• ASSIGNMENT:
If an entry contains a picture, leave the picture out and reproduce everything else in the records below exactly.

***

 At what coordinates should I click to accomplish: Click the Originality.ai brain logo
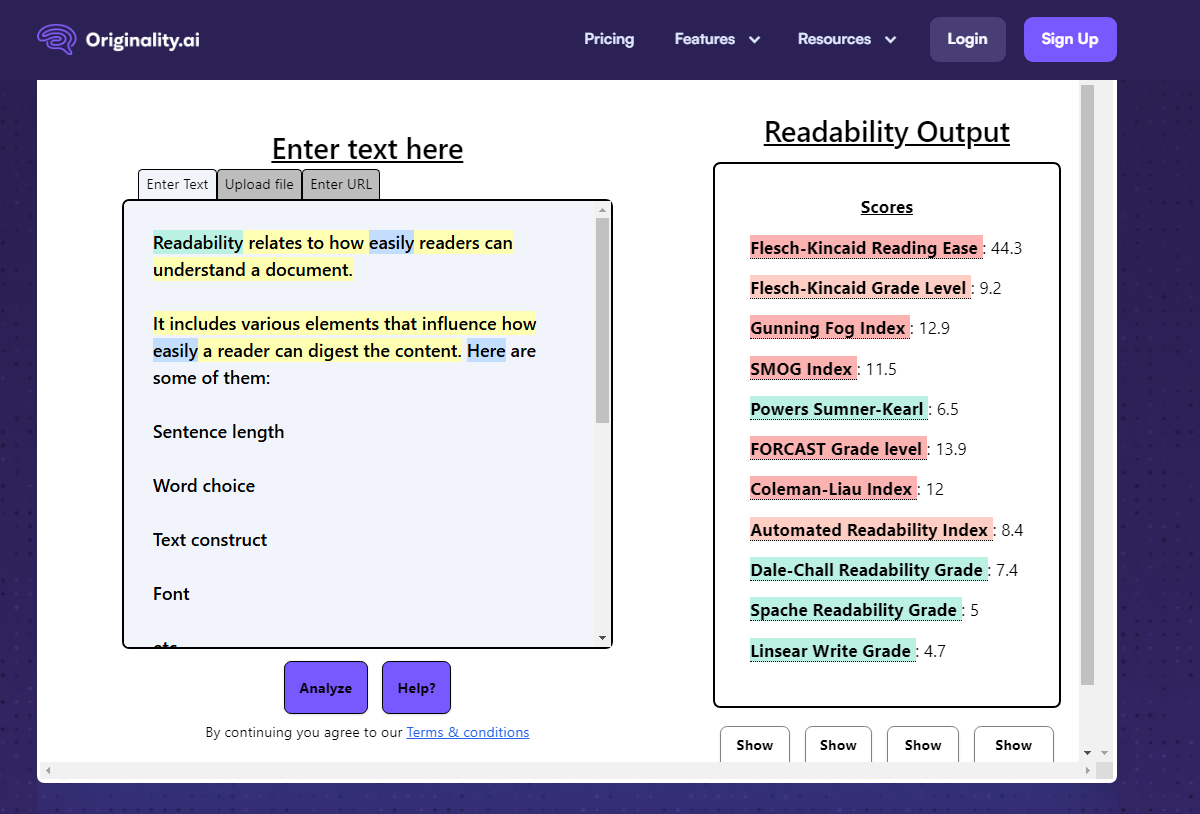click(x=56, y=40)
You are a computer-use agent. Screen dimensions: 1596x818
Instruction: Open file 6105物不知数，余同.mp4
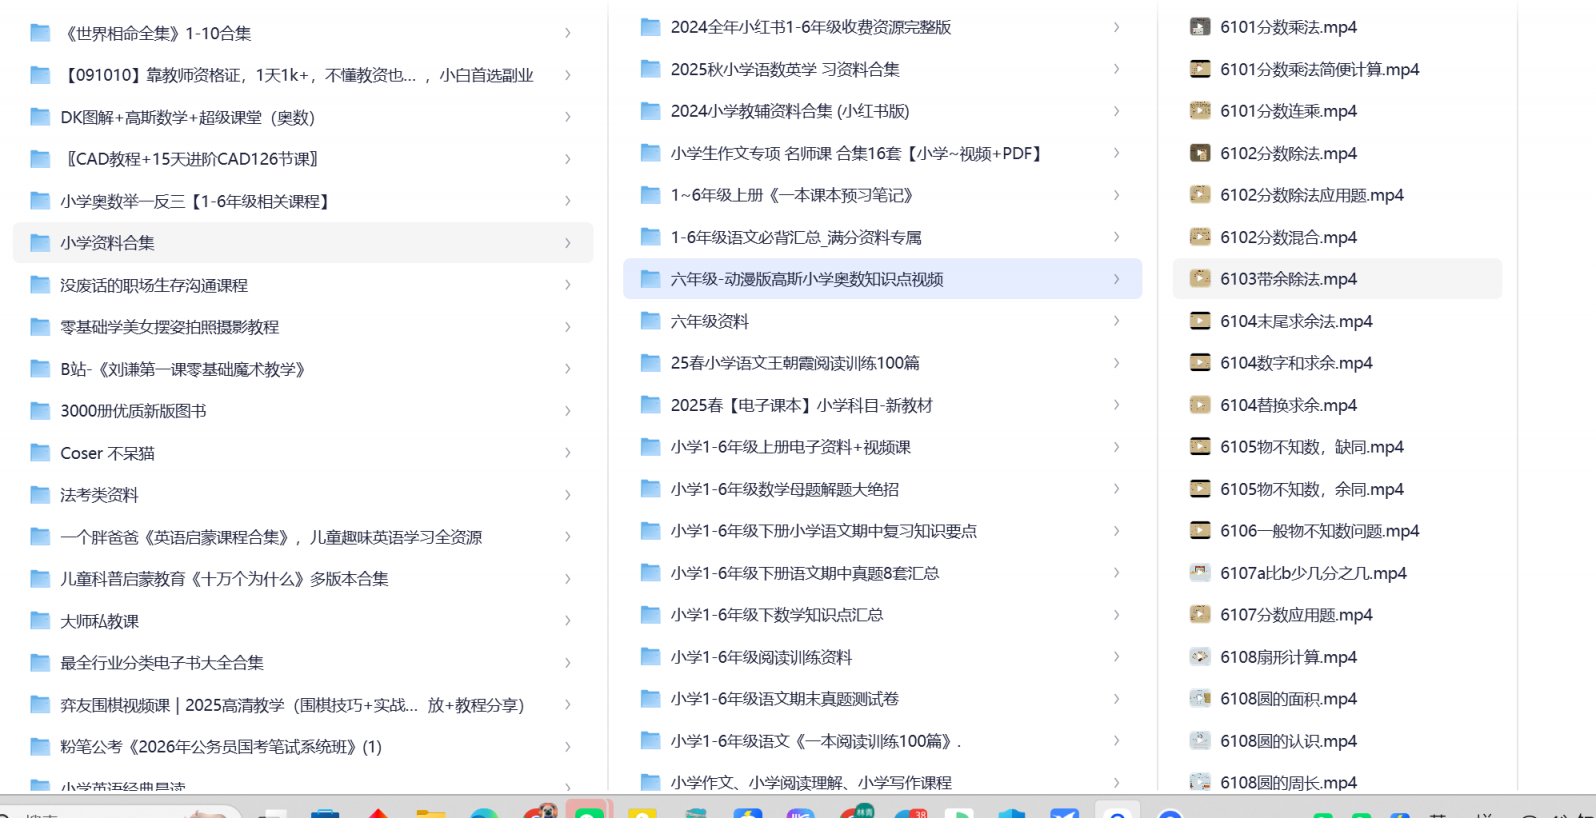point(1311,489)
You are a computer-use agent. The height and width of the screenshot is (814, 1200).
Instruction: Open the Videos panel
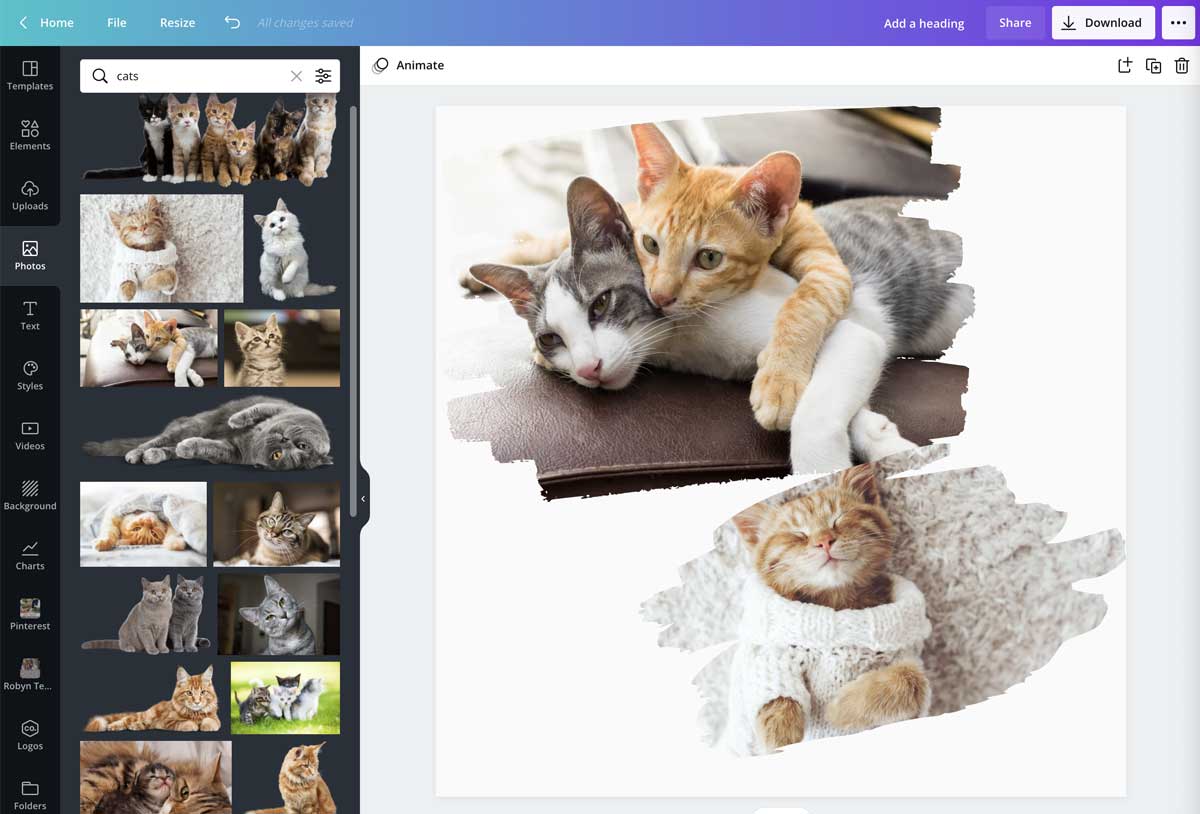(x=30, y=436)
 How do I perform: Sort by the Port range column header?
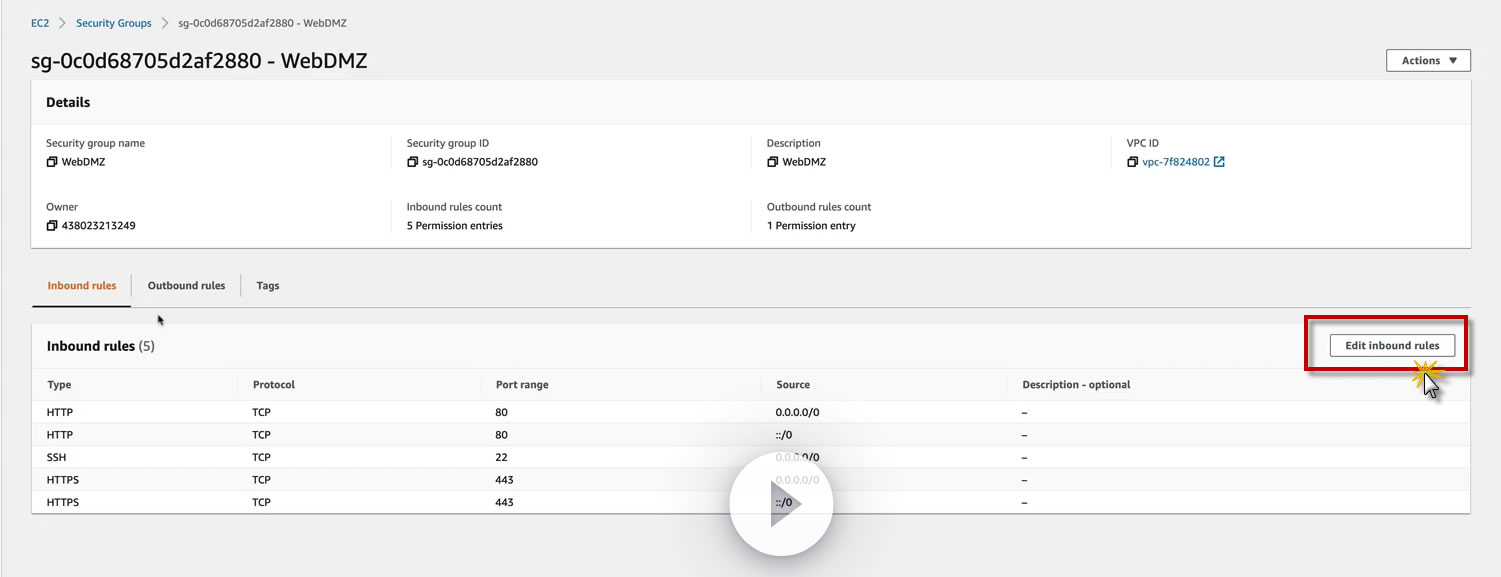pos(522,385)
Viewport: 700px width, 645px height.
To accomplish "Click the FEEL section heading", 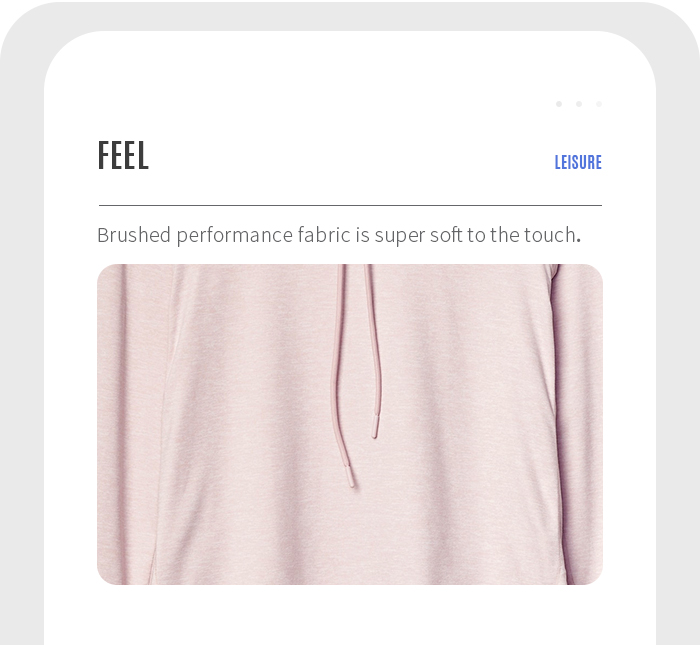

***

• OUTPUT FOR THIS EXERCISE:
 At what coordinates should I click to accomplish: Click the Originality.ai brain logo
click(x=56, y=40)
You are a computer-use agent. Screen dimensions: 1596x818
Instruction: Open file 6105物不知数，余同.mp4
point(1311,489)
You are a computer-use agent. The height and width of the screenshot is (814, 1200).
Instruction: Open the Videos panel
(x=30, y=436)
 How do I perform: Sort by the Port range column header?
pos(522,385)
Viewport: 700px width, 645px height.
To accomplish "Click the FEEL section heading", 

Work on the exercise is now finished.